PROVIDED DATA
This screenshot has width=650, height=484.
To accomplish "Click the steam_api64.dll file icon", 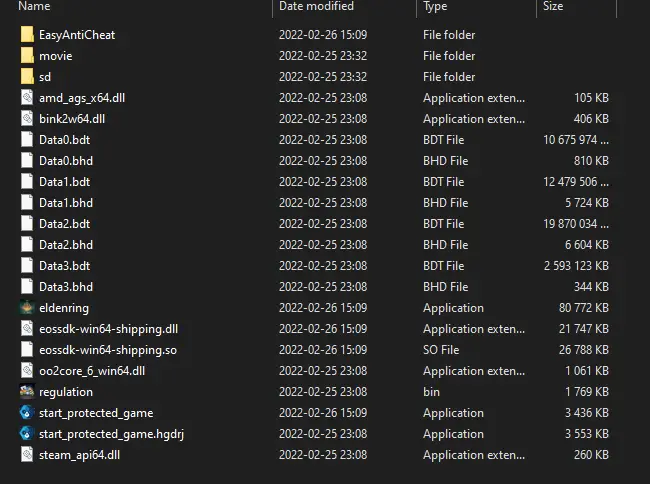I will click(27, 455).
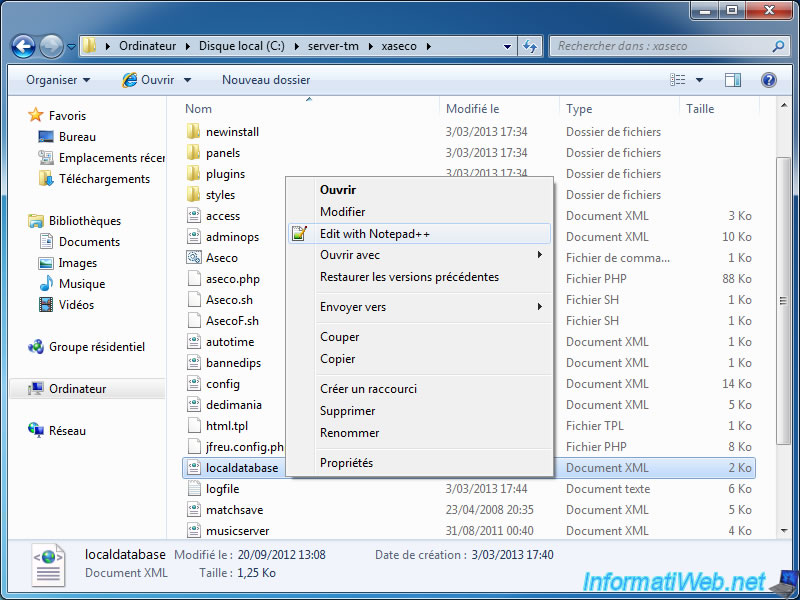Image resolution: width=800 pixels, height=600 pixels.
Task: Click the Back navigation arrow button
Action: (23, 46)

==

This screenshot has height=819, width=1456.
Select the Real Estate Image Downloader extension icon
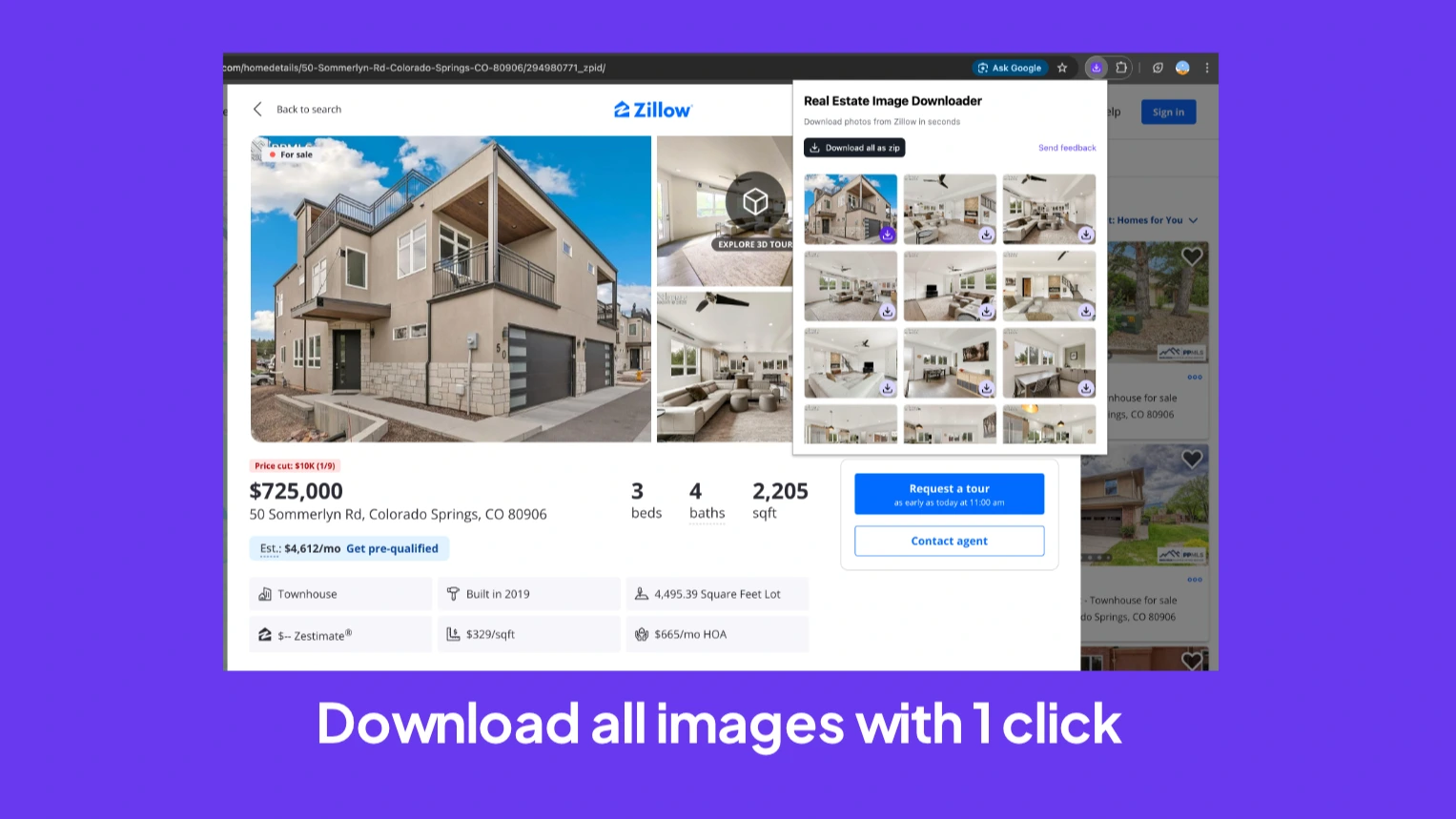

EXERCISE
Find each line above with the string "screenshot", then report how many there are. Write only the number.

ANSWER TO THIS PROBLEM
2